Lead an Active Lifestyle this Winter


Get out + play in the snow!
It’s winter and, for some, the cold may be reason enough to stay curled up indoors, rather than head outside for a workout. However, the cold season may just be the time when we need to get out and be most active. We spoke with Brendan Fox, fitness expert for The Weather Network, on why a winter workout is a must, as well as for a few tips on motivating oneself to bundle up and exercise!
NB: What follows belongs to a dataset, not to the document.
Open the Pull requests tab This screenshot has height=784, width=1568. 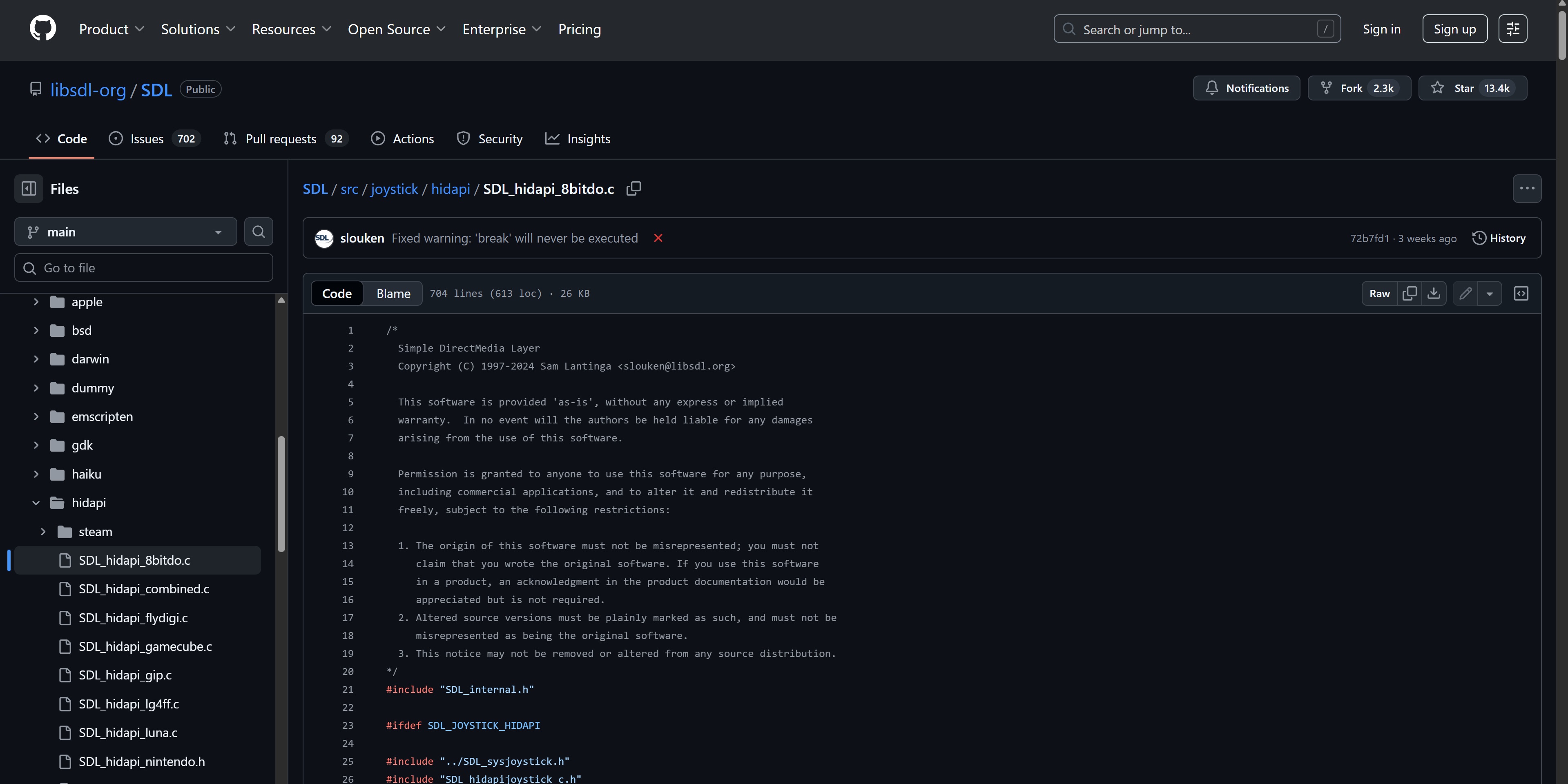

Overall, do you see an increase or decrease of people being active in winter?
Fox says that people tend to exercise indoors during winter, and mostly work out outside during the summer months. “But people could benefit more from being outside [during winter],” he advises. Because of less exposure to UVB rays during winter, people go through a vitamin D deficiency. “Vitamin D is stored in the body for two months, and then gets depleted by January.”

How can someone get more vitamin D into their bodies?
Fox jokes that you can eat oily fish twice a day to get the amount you require, but we doubt that is an appealing option for most. So you can get it from various foods and inexpensive supplements, but hitting the outdoors is your best bet. And don’t think going for a winter car ride will cut it: “It’s a common misconception, but UVB rays don’t penetrate glass [of your car window] very well, so you actually need to be outside.”

How would you suggest people motivate themselves to go outside?
Our expert says that accountability is number one: “Human beings, by nature, are built to not let others down over letting themselves down.” So he recommends tapping into that by getting a workout buddy, or being part of a sports team, such as hockey. Fox’s other suggestion? “Bundle social time with exercise!” So if you’re planning on meeting a friend for a cup of coffee, go for a walk or run instead. And if weekly “family time” consists of hitting the movie theatre, why not try snow-shoeing or sledding? And for increased accountability, “get a dog! Dogs are great for guilting people into going for a walk.”

If you’re planning a vacation this season, Fox warns to steer clear of warm travel destinations where all you’ll do is lounge on the beach all day and drink all night. “Plan an active holiday,” he insists, “and do something fun like scuba diving or skiing!”


And if you don’t feel like heading outside?
Whether it’s with a treadmill, stationary bike or hand weights, try exercising during down time, such as when you’re watching TV. “You can even commit to exercising during one whole period of a hockey game,” Fox shares as an example.

And if you’re one who likes to multi-task, try increasing your pace while doing chores around the house, such as vacuuming. “A hurried pace increases your cardio, making breathing easier in the long run.”

Whatever you choose to do, be mindful of it: “Workout materials need to be in full view, and not tucked away in the basement.” (Remember the old adage: “Out of sight, out of mind.”) Fox suggests keeping a set of free weights by your phone or computer, either at home or at work, where you can see them, and use them when you have a few minutes.

Are people who work out in winter less likely to catch the cold or flu?
“Basically, exercise is doing the plumbing for your body,” explains Fox. “It rids your body of toxins.” And to remain healthy during the winter, he encourages people to amp up their vitamin C* intake. Orange juice seems to be everyone’s go-to vitamin C fix, but Fox shares that kiwi fruit actually has the highest amount.

Another food rich in vitamin C are red bell peppers. “Thermogenic foods, such as spicy and high-protein food, will increase your body’s internal temperature. So it’ll keep you warmer in winter and help raise your metabolism.”

Along with a good workout, what other things can people do to stay healthy this season?
“You want to look at the whole like having four wheels on a car,” he explains. We already mentioned the first two “wheels”—exercise and nutrition—above.

The third is sleep, “which helps with immunity and mental function.” Fox goes on: “The fat-burning hormone is elevated with sleep, and it also decreases the appetite hormone.”

The fourth: mental attitude. “Negative thoughts compromise your immune system. When you are stressed out, the psychological becomes physical, and then your body freaks out.” (From an evolutionary standpoint, your body acts as if it’s anticipating a famine or a drought.) And when we’re stressed, we tend to eat unhealthy foods and exercise less, which then creates a vicious circle.

*On a side note, Fox feels it is his duty to share with all divinistas that vitamin C also helps to improve the appearance of cellulite. (Oranges for orange peel skin: who knew?!) So it doesn’t only help with off-setting a cold, but has aesthetic benefits, too!